The EFFing crisis continues to bite. We hear dire warnings that the average household is set to pay hundreds of pounds more this winter for their energy use. Yet thousands of Brits remain blissfully unaffected. I know because I am one of them: among the 150,000 UK residents who live off-grid – that is, without any mains utilities.
This means I manage my own water supply, provide all my own power and deal with my own waste. Most people consider us at best eccentric and at worst crazy. But in a time of increasingly unaffordable energy, living off grid is a wise decision.

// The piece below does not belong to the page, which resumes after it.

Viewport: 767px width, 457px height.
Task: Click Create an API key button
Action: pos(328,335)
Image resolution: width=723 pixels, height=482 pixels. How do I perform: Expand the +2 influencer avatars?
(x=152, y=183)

You’ll find us living behind hedgerows, at the bottom of suburban gardens, nestling in woodlands, bobbing about in boatyards. I built my own off-grid structure during lockdown, a 30 square metre shed in a small field I found on eBay.
It’s not all easy: the daily grind involves monitoring batteries and tending to solar panels or wind turbines. But the upside is obvious: we’re happily insulated from the rising cost of heating and lighting. In the United States, where the lifestyle is more widely accepted, the number of off-gridders is much higher than in Britain. Yet the number of people in the UK choosing to go off grid is rising, despite the considerable practical and legal obstacles.

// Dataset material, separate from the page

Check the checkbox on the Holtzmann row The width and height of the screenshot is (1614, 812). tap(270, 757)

We are slowly shedding our image as stone-age shed-dwellers. We are proving that, thanks to modern batteries and mobile technologies, we can be as comfortable as the rest. Despite the stereotype, we tend not to live in isolation. We prefer to band together in small settlements to pool the investments and skills required. As with the rest of the country – though on a much smaller scale – our power supplies can be centralised.